----- Provided records
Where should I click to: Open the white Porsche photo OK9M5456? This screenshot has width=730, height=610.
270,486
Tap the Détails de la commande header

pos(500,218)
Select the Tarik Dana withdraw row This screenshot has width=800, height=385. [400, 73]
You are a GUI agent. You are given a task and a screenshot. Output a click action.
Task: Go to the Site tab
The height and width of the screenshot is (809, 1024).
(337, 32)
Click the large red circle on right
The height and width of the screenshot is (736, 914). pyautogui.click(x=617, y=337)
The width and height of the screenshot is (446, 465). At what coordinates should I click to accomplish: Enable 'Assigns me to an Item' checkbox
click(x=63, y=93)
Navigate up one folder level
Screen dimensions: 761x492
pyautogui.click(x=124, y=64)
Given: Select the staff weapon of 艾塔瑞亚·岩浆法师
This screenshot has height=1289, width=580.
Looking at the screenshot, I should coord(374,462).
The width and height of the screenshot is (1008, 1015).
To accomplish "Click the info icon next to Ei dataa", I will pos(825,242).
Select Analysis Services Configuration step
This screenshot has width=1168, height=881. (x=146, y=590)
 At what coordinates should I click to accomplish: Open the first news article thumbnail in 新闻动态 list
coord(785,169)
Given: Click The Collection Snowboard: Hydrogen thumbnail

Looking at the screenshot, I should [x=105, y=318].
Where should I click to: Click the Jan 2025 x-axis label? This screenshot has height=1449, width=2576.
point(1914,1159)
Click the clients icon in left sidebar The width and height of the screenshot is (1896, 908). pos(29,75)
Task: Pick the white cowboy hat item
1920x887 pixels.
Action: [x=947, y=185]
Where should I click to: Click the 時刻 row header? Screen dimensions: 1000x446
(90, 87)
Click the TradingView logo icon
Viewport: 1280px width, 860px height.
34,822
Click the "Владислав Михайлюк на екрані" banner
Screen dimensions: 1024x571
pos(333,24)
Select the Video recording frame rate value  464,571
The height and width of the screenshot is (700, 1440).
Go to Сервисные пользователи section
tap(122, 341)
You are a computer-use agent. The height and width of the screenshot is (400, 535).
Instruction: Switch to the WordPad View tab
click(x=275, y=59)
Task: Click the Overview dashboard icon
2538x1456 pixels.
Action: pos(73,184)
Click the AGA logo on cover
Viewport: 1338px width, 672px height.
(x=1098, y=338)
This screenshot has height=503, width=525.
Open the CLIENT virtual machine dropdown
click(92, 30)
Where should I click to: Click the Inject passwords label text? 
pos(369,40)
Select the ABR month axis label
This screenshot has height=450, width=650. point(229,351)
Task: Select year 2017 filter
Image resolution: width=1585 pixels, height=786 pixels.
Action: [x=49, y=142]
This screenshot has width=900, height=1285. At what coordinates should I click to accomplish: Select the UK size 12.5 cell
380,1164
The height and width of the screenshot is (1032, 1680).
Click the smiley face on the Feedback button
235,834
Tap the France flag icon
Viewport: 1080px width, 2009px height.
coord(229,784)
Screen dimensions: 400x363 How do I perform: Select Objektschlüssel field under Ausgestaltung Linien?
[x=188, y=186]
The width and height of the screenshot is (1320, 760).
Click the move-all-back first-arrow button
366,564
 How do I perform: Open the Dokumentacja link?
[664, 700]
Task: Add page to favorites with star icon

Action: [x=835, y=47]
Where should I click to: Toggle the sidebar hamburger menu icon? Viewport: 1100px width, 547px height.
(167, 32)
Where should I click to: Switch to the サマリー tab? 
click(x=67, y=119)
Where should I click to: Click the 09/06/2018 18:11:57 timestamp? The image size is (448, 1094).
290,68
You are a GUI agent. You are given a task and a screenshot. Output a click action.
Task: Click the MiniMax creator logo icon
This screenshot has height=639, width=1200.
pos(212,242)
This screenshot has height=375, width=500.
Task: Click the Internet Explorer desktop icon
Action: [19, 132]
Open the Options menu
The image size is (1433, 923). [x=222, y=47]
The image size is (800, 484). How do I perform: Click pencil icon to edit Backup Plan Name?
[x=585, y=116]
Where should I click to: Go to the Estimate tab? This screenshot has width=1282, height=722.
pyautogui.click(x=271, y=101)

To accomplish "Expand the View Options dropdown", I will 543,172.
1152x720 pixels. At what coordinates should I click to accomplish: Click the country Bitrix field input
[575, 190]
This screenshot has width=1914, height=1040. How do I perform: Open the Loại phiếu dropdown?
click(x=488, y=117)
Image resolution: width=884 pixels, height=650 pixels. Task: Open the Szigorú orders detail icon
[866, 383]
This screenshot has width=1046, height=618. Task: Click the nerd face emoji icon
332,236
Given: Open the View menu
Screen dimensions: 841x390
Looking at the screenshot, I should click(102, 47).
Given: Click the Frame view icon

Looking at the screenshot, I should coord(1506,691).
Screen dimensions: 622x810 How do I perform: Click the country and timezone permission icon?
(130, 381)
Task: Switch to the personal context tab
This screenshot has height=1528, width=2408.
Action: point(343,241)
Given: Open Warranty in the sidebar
----------
### The task
Reproduce every single entry above exactly.

### Your response
Where should I click to: Open the white Porsche photo OK9M5456? This screenshot has width=730, height=610.
270,486
Tap the Détails de la commande header

pos(500,218)
Select the Tarik Dana withdraw row This screenshot has width=800, height=385. [400, 73]
You are a GUI agent. You are given a task and a screenshot. Output a click action.
Task: Go to the Site tab
The height and width of the screenshot is (809, 1024).
(337, 32)
Click the large red circle on right
The height and width of the screenshot is (736, 914). pyautogui.click(x=617, y=337)
The width and height of the screenshot is (446, 465). At what coordinates should I click to accomplish: Enable 'Assigns me to an Item' checkbox
click(x=63, y=93)
Navigate up one folder level
Screen dimensions: 761x492
pyautogui.click(x=124, y=64)
Given: Select the staff weapon of 艾塔瑞亚·岩浆法师
This screenshot has height=1289, width=580.
Looking at the screenshot, I should coord(374,462).
The width and height of the screenshot is (1008, 1015).
To accomplish "Click the info icon next to Ei dataa", I will pos(825,242).
Select Analysis Services Configuration step
This screenshot has width=1168, height=881. (x=146, y=590)
 At what coordinates should I click to accomplish: Open the first news article thumbnail in 新闻动态 list
coord(785,169)
Given: Click The Collection Snowboard: Hydrogen thumbnail

Looking at the screenshot, I should [x=105, y=318].
Where should I click to: Click the Jan 2025 x-axis label? This screenshot has height=1449, width=2576.
point(1914,1159)
Click the clients icon in left sidebar The width and height of the screenshot is (1896, 908). pos(29,75)
Task: Pick the white cowboy hat item
1920x887 pixels.
Action: [x=947, y=185]
Where should I click to: Click the 時刻 row header? Screen dimensions: 1000x446
(90, 87)
Click the TradingView logo icon
Viewport: 1280px width, 860px height.
34,822
Click the "Владислав Михайлюк на екрані" banner
Screen dimensions: 1024x571
pos(333,24)
Select the Video recording frame rate value  464,571
The height and width of the screenshot is (700, 1440).
Go to Сервисные пользователи section
tap(122, 341)
You are a computer-use agent. The height and width of the screenshot is (400, 535).
Instruction: Switch to the WordPad View tab
click(x=275, y=59)
Task: Click the Overview dashboard icon
2538x1456 pixels.
Action: pos(73,184)
Click the AGA logo on cover
Viewport: 1338px width, 672px height.
(x=1098, y=338)
This screenshot has height=503, width=525.
Open the CLIENT virtual machine dropdown
click(92, 30)
Where should I click to: Click the Inject passwords label text? 
pos(369,40)
Select the ABR month axis label
This screenshot has height=450, width=650. point(229,351)
Task: Select year 2017 filter
Image resolution: width=1585 pixels, height=786 pixels.
Action: [x=49, y=142]
This screenshot has width=900, height=1285. At what coordinates should I click to accomplish: Select the UK size 12.5 cell
380,1164
The height and width of the screenshot is (1032, 1680).
Click the smiley face on the Feedback button
235,834
Tap the France flag icon
Viewport: 1080px width, 2009px height.
coord(229,784)
Screen dimensions: 400x363 How do I perform: Select Objektschlüssel field under Ausgestaltung Linien?
[x=188, y=186]
The width and height of the screenshot is (1320, 760).
Click the move-all-back first-arrow button
366,564
 How do I perform: Open the Dokumentacja link?
[664, 700]
Task: Add page to favorites with star icon

Action: [x=835, y=47]
Where should I click to: Toggle the sidebar hamburger menu icon? Viewport: 1100px width, 547px height.
(167, 32)
Where should I click to: Switch to the サマリー tab? 
click(x=67, y=119)
Where should I click to: Click the 09/06/2018 18:11:57 timestamp? The image size is (448, 1094).
290,68
You are a GUI agent. You are given a task and a screenshot. Output a click action.
Task: Click the MiniMax creator logo icon
This screenshot has height=639, width=1200.
pos(212,242)
This screenshot has height=375, width=500.
Task: Click the Internet Explorer desktop icon
Action: [19, 132]
Open the Options menu
The image size is (1433, 923). [x=222, y=47]
The image size is (800, 484). How do I perform: Click pencil icon to edit Backup Plan Name?
[x=585, y=116]
Where should I click to: Go to the Estimate tab? This screenshot has width=1282, height=722.
pyautogui.click(x=271, y=101)

To accomplish "Expand the View Options dropdown", I will 543,172.
1152x720 pixels. At what coordinates should I click to accomplish: Click the country Bitrix field input
[575, 190]
This screenshot has width=1914, height=1040. How do I perform: Open the Loại phiếu dropdown?
click(x=488, y=117)
Image resolution: width=884 pixels, height=650 pixels. Task: Open the Szigorú orders detail icon
[866, 383]
This screenshot has width=1046, height=618. Task: Click the nerd face emoji icon
332,236
Given: Open the View menu
Screen dimensions: 841x390
Looking at the screenshot, I should click(102, 47).
Given: Click the Frame view icon

Looking at the screenshot, I should coord(1506,691).
Screen dimensions: 622x810 How do I perform: Click the country and timezone permission icon?
(130, 381)
Task: Switch to the personal context tab
This screenshot has height=1528, width=2408.
Action: point(343,241)
Given: Open Warranty in the sidebar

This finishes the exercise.